Revolutionary-minded workers and youth believe that this whole order can and must be overturned. This means a fight against the imperialist capitalist system. To advance this cause, we believe in building working-class revolutionary political parties dedicated to leading the masses in the overthrow of capitalist states and replacing them with states based on working-class rule. Our overall goal is creating socialist societies of freedom and abundance throughout the world.
As revolutionary socialists, we in the League for the Revolutionary Party (LRP) support all struggles that help defend the working class and oppressed against the attacks coming from the capitalist class. We particularly emphasize united working-class action, which must also champion the needs of the most oppressed people. This is especially important in the United States, where chauvinist attacks on immigrants, along with racist attacks on Black people and other people of color, are key to the operation of the imperialist system.
Many immigrants have little choice but to try to come to the U.S., even though they face endless toil at miserable jobs and low wages. It is bitterly ironic that as “free-market” capital becomes freer to move wherever it wishes in search of cheaper labor for new factories, the restrictions on the movement of actual human beings have become far more harsh, especially in the imperialist centers. In the U.S., the attempt to build a new life, even the search for the most basic means of survival, can mark people as “illegal” or “criminal.” The criminalization of undocumented immigrants has become a glaring injustice.
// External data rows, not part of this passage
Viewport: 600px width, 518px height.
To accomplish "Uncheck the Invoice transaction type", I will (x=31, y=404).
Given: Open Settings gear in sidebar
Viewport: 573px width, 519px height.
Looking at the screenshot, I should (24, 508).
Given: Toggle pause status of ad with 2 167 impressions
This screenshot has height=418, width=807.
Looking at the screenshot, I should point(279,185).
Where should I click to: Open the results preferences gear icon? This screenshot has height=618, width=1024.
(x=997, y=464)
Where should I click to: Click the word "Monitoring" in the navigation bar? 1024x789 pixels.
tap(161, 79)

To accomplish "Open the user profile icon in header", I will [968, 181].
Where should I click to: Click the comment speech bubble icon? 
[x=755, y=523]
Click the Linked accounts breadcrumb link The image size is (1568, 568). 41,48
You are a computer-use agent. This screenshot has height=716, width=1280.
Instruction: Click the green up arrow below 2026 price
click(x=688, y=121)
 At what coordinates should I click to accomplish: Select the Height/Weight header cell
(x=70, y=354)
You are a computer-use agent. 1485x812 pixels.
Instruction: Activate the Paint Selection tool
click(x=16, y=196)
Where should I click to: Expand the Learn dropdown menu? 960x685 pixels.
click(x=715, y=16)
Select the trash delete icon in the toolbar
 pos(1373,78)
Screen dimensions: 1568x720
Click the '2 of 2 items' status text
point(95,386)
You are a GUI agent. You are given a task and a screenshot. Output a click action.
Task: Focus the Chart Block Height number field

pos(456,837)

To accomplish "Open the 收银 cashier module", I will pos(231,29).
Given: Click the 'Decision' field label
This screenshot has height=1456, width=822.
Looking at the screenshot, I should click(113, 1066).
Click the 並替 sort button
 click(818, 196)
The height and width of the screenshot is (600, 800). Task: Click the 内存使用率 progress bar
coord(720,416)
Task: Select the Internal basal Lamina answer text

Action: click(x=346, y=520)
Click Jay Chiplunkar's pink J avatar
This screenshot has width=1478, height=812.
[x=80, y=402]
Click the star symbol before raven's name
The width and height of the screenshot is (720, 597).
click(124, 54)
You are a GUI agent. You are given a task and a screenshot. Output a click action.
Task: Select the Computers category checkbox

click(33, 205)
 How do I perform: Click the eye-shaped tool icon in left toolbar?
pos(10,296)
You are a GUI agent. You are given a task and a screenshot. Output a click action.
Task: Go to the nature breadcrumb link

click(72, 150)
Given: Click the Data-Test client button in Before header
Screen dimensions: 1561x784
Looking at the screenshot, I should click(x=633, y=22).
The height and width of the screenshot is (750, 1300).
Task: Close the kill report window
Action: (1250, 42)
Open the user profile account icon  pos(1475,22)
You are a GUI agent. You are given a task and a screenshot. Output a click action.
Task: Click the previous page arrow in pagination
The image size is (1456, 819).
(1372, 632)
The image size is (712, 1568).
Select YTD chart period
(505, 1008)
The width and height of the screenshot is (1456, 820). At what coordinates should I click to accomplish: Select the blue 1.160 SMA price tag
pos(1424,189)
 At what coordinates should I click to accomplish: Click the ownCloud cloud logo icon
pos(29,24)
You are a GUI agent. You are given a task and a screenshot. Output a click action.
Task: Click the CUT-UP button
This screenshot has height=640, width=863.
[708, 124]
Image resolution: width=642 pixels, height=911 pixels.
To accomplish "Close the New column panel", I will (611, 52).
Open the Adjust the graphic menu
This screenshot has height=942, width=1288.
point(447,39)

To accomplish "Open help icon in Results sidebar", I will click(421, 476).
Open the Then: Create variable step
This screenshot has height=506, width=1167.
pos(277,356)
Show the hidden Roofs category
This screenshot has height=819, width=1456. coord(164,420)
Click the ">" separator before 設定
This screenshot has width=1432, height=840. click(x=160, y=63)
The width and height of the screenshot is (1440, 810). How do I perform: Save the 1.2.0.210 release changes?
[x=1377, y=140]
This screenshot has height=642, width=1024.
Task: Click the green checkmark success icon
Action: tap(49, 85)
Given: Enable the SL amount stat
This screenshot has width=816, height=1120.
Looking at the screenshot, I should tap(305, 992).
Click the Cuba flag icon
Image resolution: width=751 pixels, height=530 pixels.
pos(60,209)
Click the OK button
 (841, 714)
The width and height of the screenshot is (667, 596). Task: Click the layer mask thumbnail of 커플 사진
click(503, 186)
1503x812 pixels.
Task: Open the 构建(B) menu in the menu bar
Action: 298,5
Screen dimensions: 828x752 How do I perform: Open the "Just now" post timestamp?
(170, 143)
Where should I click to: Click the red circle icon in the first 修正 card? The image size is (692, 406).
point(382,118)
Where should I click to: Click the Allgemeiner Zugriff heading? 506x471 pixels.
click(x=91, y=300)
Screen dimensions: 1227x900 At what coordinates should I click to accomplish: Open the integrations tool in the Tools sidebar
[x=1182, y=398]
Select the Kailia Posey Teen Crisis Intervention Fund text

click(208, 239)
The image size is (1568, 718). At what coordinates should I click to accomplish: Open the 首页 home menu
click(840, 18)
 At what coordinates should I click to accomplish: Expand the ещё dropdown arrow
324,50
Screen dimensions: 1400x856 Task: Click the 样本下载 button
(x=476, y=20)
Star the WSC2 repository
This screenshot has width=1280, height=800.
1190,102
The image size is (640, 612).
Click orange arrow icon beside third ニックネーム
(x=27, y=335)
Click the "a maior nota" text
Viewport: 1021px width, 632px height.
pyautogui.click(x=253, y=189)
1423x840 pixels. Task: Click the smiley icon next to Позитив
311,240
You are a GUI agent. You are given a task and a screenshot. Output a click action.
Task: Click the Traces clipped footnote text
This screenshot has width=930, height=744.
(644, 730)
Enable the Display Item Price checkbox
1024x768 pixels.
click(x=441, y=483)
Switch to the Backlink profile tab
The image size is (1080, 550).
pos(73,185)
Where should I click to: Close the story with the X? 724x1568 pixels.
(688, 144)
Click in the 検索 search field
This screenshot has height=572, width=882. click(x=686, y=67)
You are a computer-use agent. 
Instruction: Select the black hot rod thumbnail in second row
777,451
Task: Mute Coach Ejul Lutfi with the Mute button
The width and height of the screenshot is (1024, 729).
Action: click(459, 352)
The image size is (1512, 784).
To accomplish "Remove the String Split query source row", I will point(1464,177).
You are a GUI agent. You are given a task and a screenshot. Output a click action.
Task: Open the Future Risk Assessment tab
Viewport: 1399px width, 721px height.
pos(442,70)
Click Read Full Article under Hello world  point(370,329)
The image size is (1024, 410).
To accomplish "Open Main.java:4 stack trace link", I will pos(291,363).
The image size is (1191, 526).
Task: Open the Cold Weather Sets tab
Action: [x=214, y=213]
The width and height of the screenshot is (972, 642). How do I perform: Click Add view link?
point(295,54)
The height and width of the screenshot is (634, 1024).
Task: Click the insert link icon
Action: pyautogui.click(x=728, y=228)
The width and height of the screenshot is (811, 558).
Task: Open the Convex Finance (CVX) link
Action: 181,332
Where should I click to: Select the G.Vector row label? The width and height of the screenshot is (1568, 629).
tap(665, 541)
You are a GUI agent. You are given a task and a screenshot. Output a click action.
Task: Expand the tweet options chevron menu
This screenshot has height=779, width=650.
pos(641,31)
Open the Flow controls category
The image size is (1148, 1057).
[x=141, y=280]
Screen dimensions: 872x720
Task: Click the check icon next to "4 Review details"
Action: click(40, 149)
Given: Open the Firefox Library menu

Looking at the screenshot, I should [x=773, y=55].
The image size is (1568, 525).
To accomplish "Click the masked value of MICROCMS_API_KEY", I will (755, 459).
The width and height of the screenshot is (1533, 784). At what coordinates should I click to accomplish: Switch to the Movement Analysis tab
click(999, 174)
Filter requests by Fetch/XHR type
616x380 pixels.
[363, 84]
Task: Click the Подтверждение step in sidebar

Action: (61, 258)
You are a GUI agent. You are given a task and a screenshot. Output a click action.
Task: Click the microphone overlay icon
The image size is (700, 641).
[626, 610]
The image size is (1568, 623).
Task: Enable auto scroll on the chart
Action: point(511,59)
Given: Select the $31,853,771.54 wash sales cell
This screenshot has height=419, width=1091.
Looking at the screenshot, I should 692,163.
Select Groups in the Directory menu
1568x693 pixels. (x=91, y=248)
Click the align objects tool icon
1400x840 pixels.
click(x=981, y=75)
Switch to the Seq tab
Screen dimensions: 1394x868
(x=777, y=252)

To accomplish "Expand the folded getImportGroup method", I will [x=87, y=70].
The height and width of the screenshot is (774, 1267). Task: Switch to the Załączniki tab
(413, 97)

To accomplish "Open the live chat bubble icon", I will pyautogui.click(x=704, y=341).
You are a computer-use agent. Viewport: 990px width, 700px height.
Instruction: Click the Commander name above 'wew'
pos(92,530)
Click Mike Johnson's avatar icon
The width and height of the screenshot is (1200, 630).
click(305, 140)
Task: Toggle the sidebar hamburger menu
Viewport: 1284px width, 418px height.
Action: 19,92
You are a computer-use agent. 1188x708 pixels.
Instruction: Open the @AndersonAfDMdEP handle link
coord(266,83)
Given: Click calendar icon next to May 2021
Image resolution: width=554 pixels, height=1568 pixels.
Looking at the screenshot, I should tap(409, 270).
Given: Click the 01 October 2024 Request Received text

This whole setup reeks of hypocrisy. It is well known that many capitalists seek to hire vulnerable immigrant workers, figuring that they can maximize exploitation and oppression of them with little consequence. Targeting and scapegoating immigrants is one way the bosses try to keep different groups fighting each other instead of fighting against the system itself. Workers are set up to compete for dwindling jobs and falling wages. In the U.S. the system encourages racism and national chauvinism among white workers, many of whom are at least temporarily duped into believing their problems come from workers of color and foreign-born workers. But it hardly stops there: oppressed workers of different races, ethnicities, and nations of origin are all encouraged to compete against each other instead of uniting against the capitalist class that is their common enemy.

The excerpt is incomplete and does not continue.